# Task prompt
Reproduce verbatim the lines in the material below, starting at the line that contains "The width and height of the screenshot is (1608, 809)." and ending at the line that contains "center [2107, 38].", both included.

**** Provided entries ****

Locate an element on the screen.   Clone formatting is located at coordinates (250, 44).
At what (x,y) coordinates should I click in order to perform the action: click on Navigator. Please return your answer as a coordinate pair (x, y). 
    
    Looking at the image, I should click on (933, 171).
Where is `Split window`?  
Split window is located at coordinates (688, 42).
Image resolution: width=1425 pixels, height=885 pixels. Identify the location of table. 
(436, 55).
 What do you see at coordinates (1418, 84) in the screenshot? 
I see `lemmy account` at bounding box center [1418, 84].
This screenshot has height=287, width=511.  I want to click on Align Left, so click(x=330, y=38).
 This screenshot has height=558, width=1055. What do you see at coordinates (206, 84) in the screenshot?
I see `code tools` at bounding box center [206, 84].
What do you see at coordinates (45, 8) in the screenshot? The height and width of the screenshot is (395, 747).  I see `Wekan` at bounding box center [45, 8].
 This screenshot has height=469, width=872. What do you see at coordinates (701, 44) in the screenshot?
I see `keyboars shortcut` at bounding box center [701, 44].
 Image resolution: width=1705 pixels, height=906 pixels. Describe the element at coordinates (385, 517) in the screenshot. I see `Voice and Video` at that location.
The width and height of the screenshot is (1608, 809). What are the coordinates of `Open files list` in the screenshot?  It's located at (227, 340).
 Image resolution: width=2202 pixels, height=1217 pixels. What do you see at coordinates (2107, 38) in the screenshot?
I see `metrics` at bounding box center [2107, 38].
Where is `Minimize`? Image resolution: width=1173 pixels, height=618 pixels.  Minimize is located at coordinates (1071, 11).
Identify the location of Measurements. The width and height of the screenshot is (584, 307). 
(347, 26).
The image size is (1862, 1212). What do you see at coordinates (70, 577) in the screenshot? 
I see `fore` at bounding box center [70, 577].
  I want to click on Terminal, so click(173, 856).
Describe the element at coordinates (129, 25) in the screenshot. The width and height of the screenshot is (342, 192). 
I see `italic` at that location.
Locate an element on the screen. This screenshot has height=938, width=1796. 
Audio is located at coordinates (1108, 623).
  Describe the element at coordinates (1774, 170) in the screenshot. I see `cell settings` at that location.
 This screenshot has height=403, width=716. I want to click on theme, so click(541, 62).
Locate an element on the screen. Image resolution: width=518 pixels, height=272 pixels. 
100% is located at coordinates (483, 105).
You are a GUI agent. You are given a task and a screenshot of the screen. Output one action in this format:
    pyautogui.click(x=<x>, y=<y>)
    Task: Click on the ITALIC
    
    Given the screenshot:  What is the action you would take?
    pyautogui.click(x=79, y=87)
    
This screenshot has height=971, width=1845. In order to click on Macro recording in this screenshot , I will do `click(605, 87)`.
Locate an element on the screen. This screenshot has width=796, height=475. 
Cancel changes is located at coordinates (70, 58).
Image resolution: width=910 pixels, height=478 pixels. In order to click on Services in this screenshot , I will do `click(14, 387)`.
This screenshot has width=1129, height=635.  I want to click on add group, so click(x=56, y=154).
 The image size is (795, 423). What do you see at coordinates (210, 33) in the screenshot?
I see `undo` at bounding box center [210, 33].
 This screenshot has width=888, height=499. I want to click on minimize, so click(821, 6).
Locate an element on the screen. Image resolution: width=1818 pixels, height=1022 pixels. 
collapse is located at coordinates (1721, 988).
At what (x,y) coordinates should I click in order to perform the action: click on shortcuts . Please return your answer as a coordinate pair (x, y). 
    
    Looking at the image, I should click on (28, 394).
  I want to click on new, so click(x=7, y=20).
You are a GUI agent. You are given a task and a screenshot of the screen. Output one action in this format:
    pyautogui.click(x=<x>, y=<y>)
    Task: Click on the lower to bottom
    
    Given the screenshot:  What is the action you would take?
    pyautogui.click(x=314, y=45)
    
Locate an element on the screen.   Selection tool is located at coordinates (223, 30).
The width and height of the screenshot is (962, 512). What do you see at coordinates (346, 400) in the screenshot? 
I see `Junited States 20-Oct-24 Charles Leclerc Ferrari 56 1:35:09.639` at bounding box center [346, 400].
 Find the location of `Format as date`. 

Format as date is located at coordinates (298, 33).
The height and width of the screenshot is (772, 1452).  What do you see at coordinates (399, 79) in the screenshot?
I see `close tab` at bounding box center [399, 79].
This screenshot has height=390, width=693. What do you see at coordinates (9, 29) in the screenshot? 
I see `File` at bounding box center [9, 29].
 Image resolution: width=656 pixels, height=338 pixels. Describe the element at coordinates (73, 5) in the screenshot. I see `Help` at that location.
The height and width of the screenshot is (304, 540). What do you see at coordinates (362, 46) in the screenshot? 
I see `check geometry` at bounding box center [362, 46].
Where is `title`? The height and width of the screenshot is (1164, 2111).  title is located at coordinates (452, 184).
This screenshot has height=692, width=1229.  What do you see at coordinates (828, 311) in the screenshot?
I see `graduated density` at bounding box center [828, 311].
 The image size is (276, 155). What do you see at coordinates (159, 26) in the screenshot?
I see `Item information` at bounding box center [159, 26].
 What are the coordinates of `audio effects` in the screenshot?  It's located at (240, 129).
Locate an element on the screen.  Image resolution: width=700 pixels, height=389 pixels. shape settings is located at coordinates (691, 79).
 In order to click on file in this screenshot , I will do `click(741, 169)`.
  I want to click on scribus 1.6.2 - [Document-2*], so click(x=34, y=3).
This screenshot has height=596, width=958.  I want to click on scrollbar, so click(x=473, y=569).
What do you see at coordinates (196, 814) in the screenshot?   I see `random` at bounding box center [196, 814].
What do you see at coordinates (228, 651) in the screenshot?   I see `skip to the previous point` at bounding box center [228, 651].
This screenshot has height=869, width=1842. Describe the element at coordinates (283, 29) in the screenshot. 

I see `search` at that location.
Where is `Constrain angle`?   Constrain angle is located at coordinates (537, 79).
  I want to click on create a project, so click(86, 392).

****

# Task solution
The width and height of the screenshot is (1608, 809). What are the coordinates of `Open files list` in the screenshot?  It's located at (227, 340).
 Image resolution: width=2202 pixels, height=1217 pixels. What do you see at coordinates (2107, 38) in the screenshot?
I see `metrics` at bounding box center [2107, 38].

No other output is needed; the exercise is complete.